“It’s all in how they’re raised.”

“All puppies are blank slates.” “If you do everything right with your puppy, you’ll have a great adult dog.” “If dogs have behavioral issues, we should blame the handle end of the leash.”

These are common misconceptions I hear as a trainer, and they make me so very sad. Behavior is a combination of nature and nurture, and if we could just take a moment to look logically at these myths, we would see just how silly they are.

Photo by Tavallai

Photo by Tavallai

Genetics influence behavior. This is part of the reason we have breeds: if you want a dog to work your sheep, you’re going to choose a Border Collie, not a Brittany Spaniel. Even though the two dogs have the same basic size and shape, one is more likely to have the instinctive motor patterns to do the work than the other. Getting a Border Collie whose parents successfully work sheep further increases the likelihood of your dog having the necessary genetic ability to be a great sheepherder.

In the 1970’s, Murphree and colleagues began to study the difference between normal and fearful lines of Pointers. In cross-fostering experiments, puppies from fearful parents were raised by normal mothers. These puppies still turned out fearful, in spite of proper socialization and a confident role model.

Interestingly, puppies from normal parents who were raised by fearful mothers also turned out fearful. Environment also influences behavior, and the best genetics in the world can’t create the perfect dog without a supportive upbringing.

If we believe that the way a dog is raised is solely responsible for his adult behavior, how can the tremendous success of the Pit Bulls from Michael Vick’s kennel and many other fighting operations be explained? With their neglectful and abusive upbringing, we would expect these dogs to be vicious and unsalvageable. Yet many of them have gone on to become wonderful pets. Some compete in agility or work as certified therapy dogs. Many Pit Bull enthusiasts are adamant that it’s all in how the dogs are raised, yet the success of many former fighting dogs tells us that it’s more than just that. These amazing, resilient dogs also have to have a sound genetic basis to explain their ability to overcome adversity.

On the other end of the spectrum, many of my clients have done everything right, yet continue to struggle with anxiety or aggression issues in their dogs. Certain lines of Golden Retrievers are known for severe resource guarding issues that often show up even in tiny puppies. Most of my German Shepherd behavioral consults occur when these dogs hit 12-18 months and growl at or bite a stranger. Miniature Australian Shepherds are likely to come to me due to extreme fear issues at 6-10 months of age. Terrier owners often call me when their dog hits social maturity and begins fighting with housemate dogs. While these traits may be common in my area, trainers in other areas of the country report completely different issues in the same breeds due to different lines of dogs with different genetic potentials living and being bred near them. I also see hundreds of friendly, stable, solid Goldens, German Shepherds, mini Aussies, and terriers in our Beginning Obedience and Puppy Kindergarten classes.

## PROVIDED RECORDS
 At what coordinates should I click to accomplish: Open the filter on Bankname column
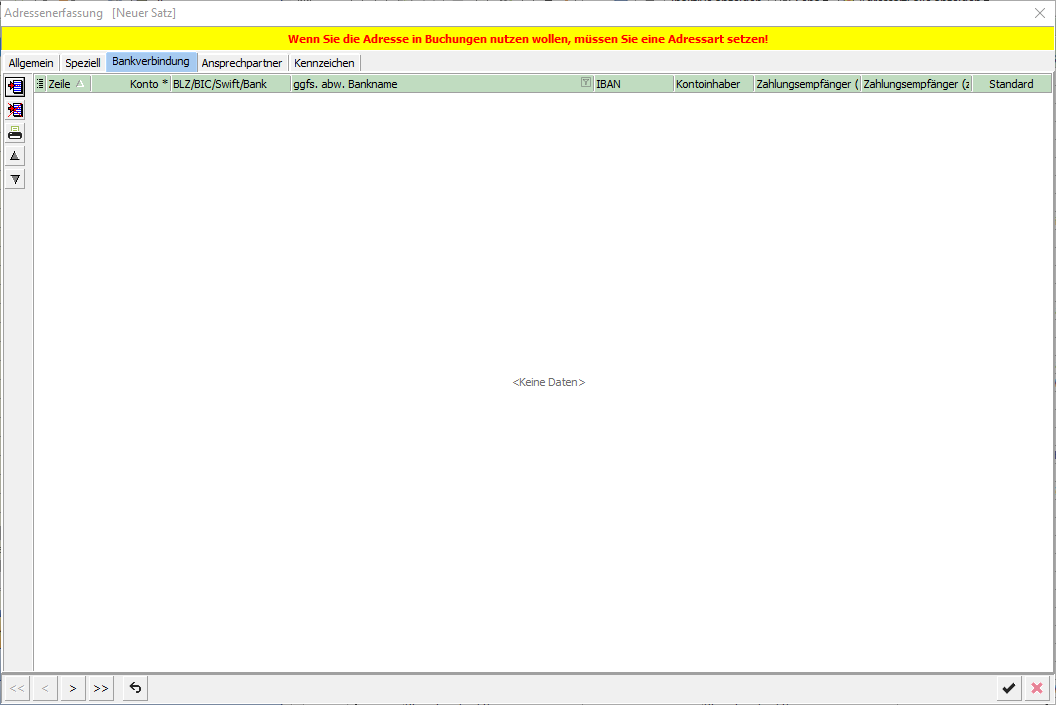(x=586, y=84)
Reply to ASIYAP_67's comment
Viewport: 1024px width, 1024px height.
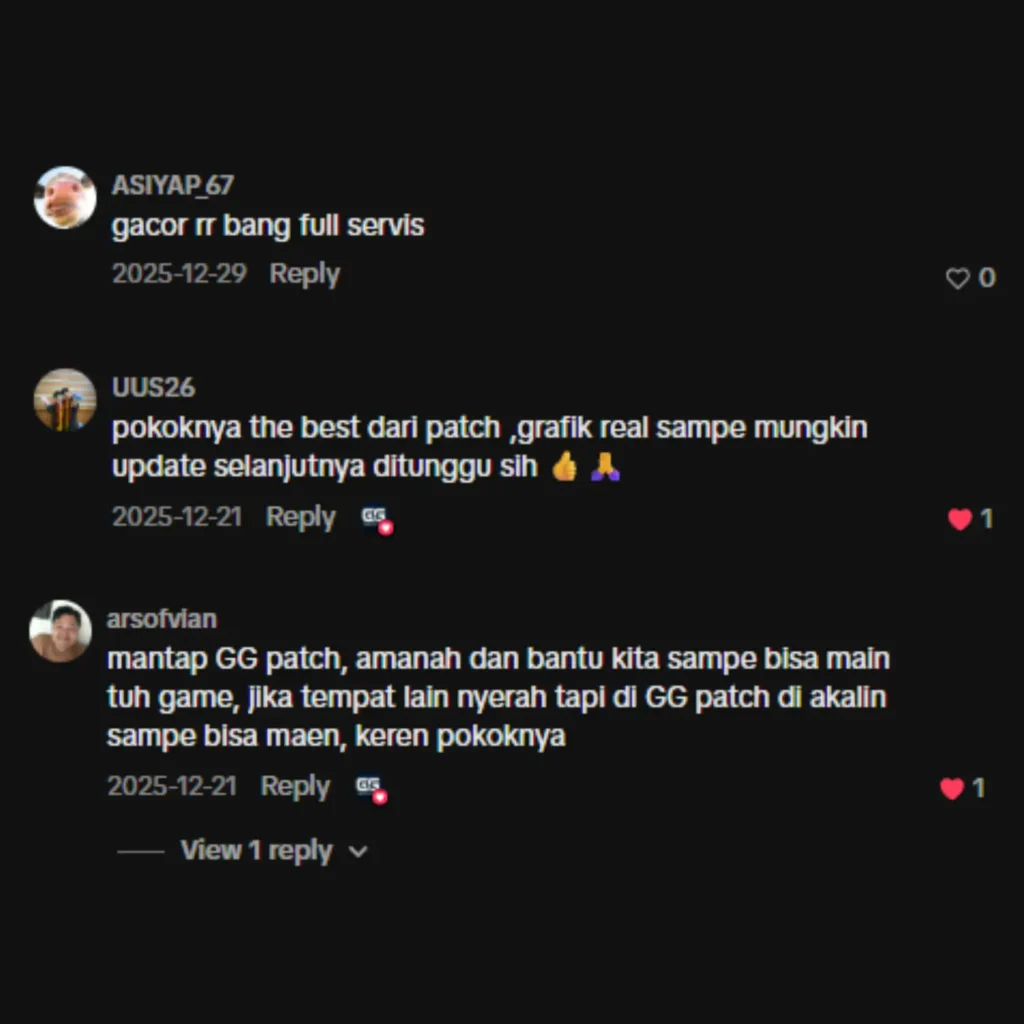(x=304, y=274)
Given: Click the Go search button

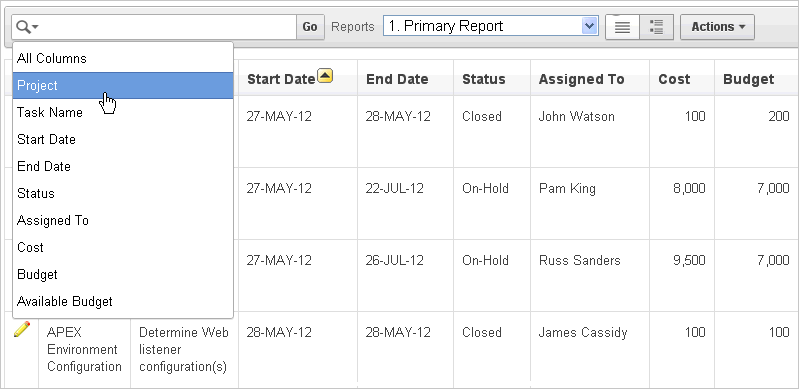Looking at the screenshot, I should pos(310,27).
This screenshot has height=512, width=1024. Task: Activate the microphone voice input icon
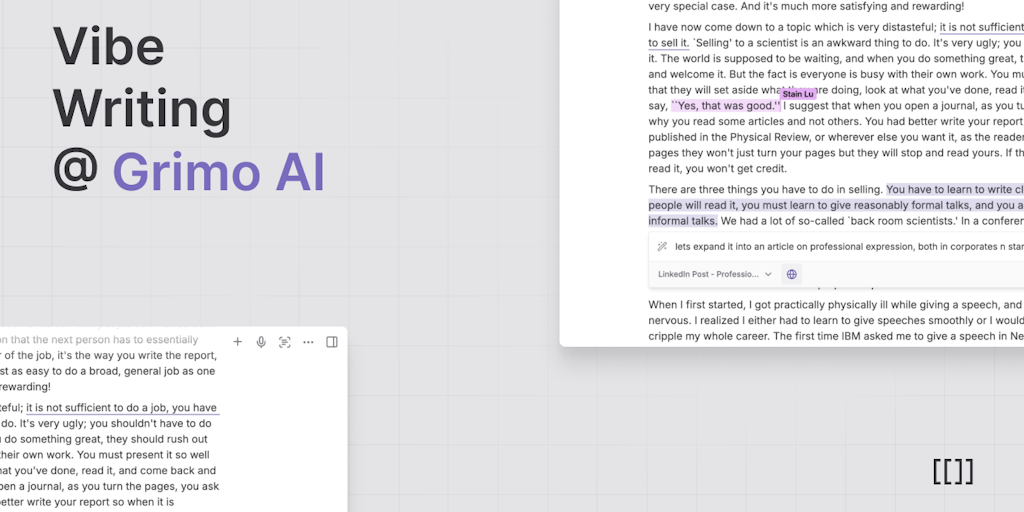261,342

--

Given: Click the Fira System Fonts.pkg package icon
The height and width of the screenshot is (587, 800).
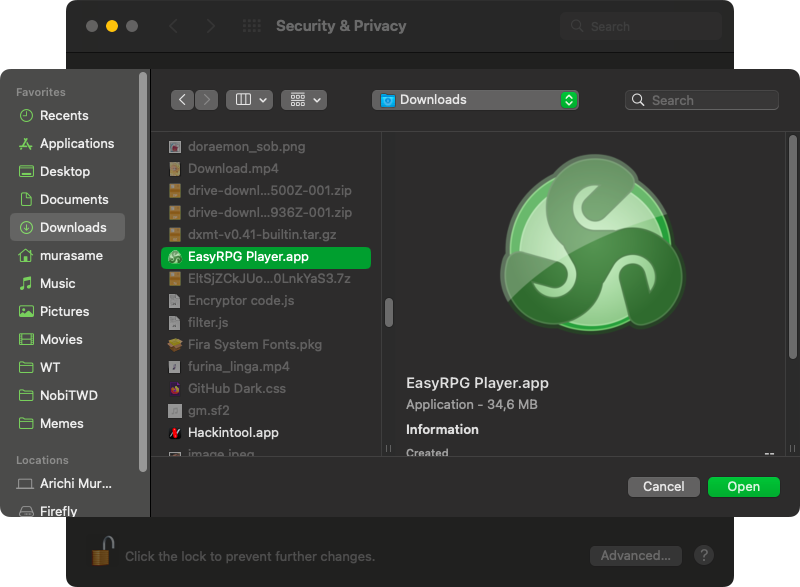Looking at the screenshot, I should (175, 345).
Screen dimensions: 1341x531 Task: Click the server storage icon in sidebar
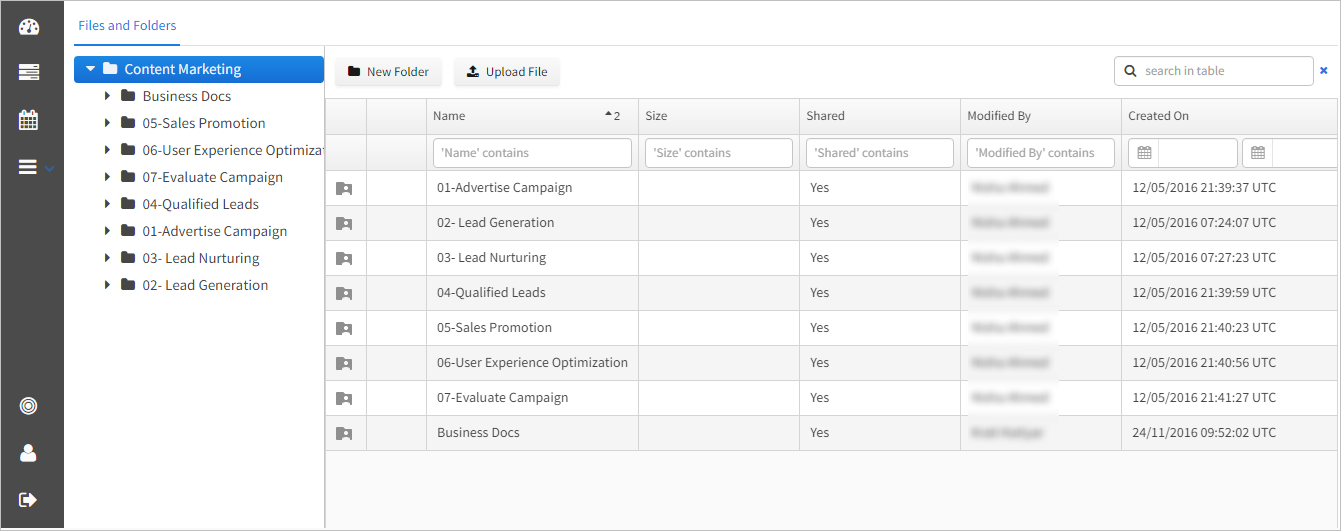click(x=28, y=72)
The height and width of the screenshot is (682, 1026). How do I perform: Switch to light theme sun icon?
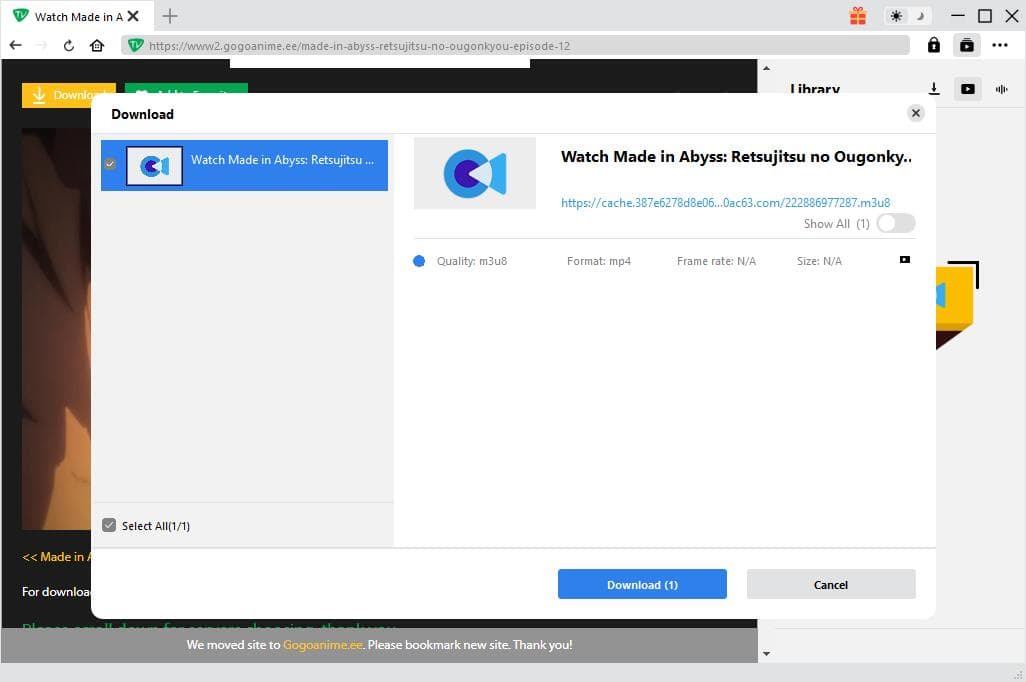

## PROBLEMS TO SOLVE
• a. According to the dog behavior article, how did puppies from fearful parents turn out when normal mothers raised them?
• b. Pull from the dog behavior article the part that opens with the words containing "If we believe" and closes with "to overcome adversity.".
• c. Rewrite the paragraph of the dog behavior article beginning "On the other end of the spectrum" as a short bulleted list that keeps its main facts.

## SOLUTIONS
• a. They still turned out fearful, despite proper socialization and a confident role model.

• b.
If we believe that the way a dog is raised is solely responsible for his adult behavior, how can the tremendous success of the Pit Bulls from Michael Vick’s kennel and many other fighting operations be explained? With their neglectful and abusive upbringing, we would expect these dogs to be vicious and unsalvageable. Yet many of them have gone on to become wonderful pets. Some compete in agility or work as certified therapy dogs. Many Pit Bull enthusiasts are adamant that it’s all in how the dogs are raised, yet the success of many former fighting dogs tells us that it’s more than just that. These amazing, resilient dogs also have to have a sound genetic basis to explain their ability to overcome adversity.

• c.
- Many clients have done everything right yet still struggle with anxiety or aggression in their dogs.
- Certain lines of Golden Retrievers are known for severe resource guarding, often visible even in tiny puppies.
- Most German Shepherd behavioral consults happen at 12-18 months, when the dogs growl at or bite a stranger.
- Miniature Australian Shepherds often come in for extreme fear issues at 6-10 months of age.
- Terrier owners often call when their dog reaches social maturity and starts fighting with housemate dogs.
- Trainers in other parts of the country report different issues in the same breeds, because different lines with different genetic potentials live and are bred near them.
- Hundreds of friendly, stable, solid Goldens, German Shepherds, mini Aussies, and terriers also attend the Beginning Obedience and Puppy Kindergarten classes.